* **Consignes**:
(A) Dans le billet sur Au bord de l'eau, relevez tout ce que demandent ces plaisirs fins.
(B) Rédigez la suite du billet sur Au bord de l'eau, après sa dernière phrase.

Thursday, April 20, 2023

Au bord de l'eau, dans la Pléiade

1970s sheng puerh
La lecture de ce pavé de la littérature chinoise a débuté. Cette semaine, notre groupe de lecture commence par le prologue et les 2 premiers chapitres. Vous êtes cordialement invités à vous joindre à nous. Nous avons vu dans Proust que le thé et la littérature sont deux attributs du prestige et du luxe qui vont très bien ensemble. Ces plaisirs fins qui demandent un petit effort, un petit investissement préalable, un peu d'éducation, de temps et de culture, vous le rendent au centuple!

* **Données recueillies**:
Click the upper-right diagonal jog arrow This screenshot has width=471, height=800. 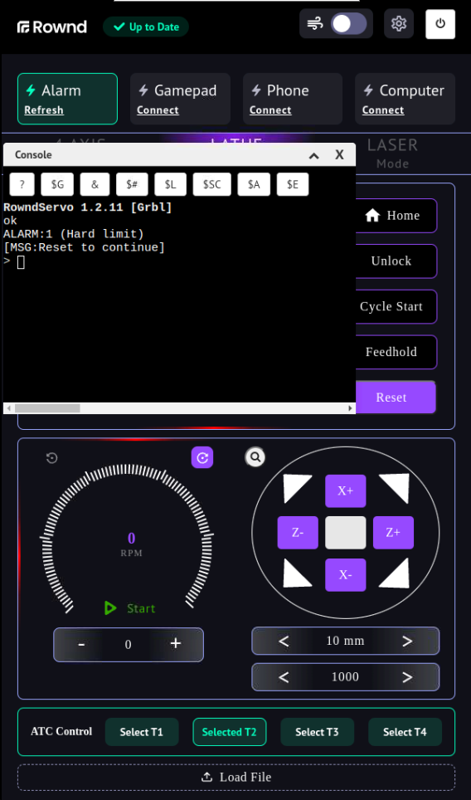tap(396, 487)
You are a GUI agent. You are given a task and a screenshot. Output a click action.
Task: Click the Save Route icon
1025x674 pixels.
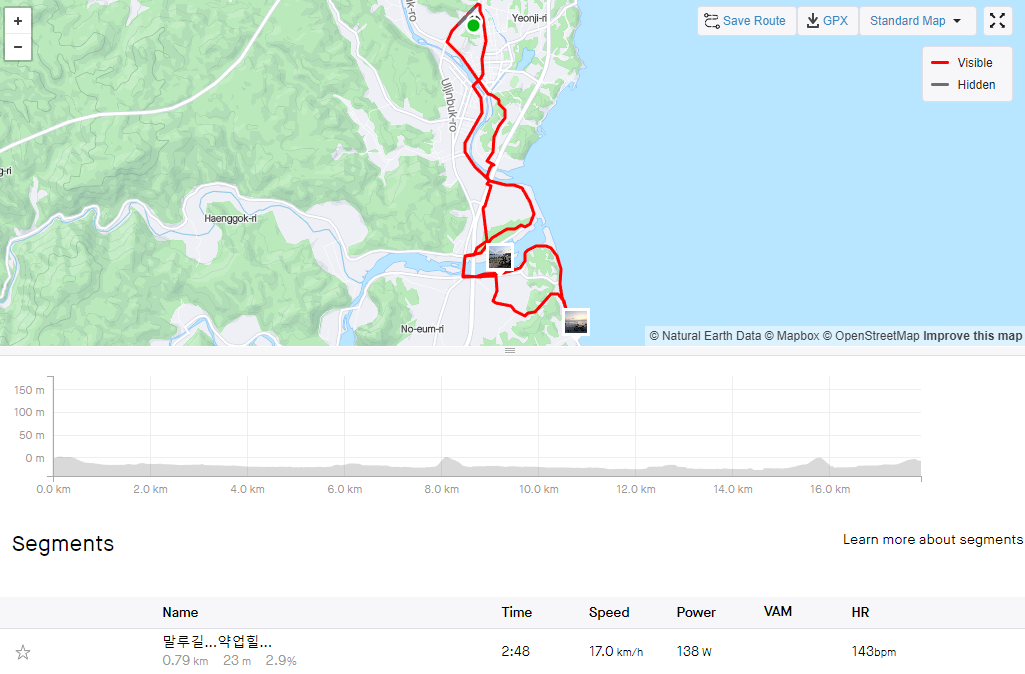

* **Réponses**:
(A) un petit effort ; un petit investissement préalable ; un peu d'éducation ; du temps ; de la culture

(B)
L'histoire de Au Bord de l'Eau est centrée autour de 108 brigands qui vivent dans des marérages (au bord de l'eau) ou dans des montagnes, afin d'échapper aux autorités. Ils vivent de rapines, mais cela ne les empêche pas de vvire selon un code de l'honneur, ce qui peut paraitre paradoxal pour des hors-la-loi. Certains apparaissent alors plus honnêtes que des citoyens normaux! Mais comme ces brigands n'ont pas de demeure fixe et sont rarement issus des classes supérieures de la société, la pratique du thé est assez limitée et il ne sera pas beaucoup question de notre boisson favorite dans ce livre. Mais il reste très intéressant pour comprendre l'une des dynasties où la Chine était à son apogée dans bien des domaines.
Ainsi, dans les deux premiers chapitres, il n'est question que deux fois du thé. La première fois (page 12), c'est pour dire que 'les moines hospitaliers servaient le thé' avant de servir un repas maigre (sans viande, car ils sont végétariens). Cette première mention du thé se passe donc dans un temple et non chez les brigands. Leurs festins sont plus arrosés de vin! Le thé, lui, permettait de rester éveillé durant la méditation et était donc un breuvage essentiel chez les moines.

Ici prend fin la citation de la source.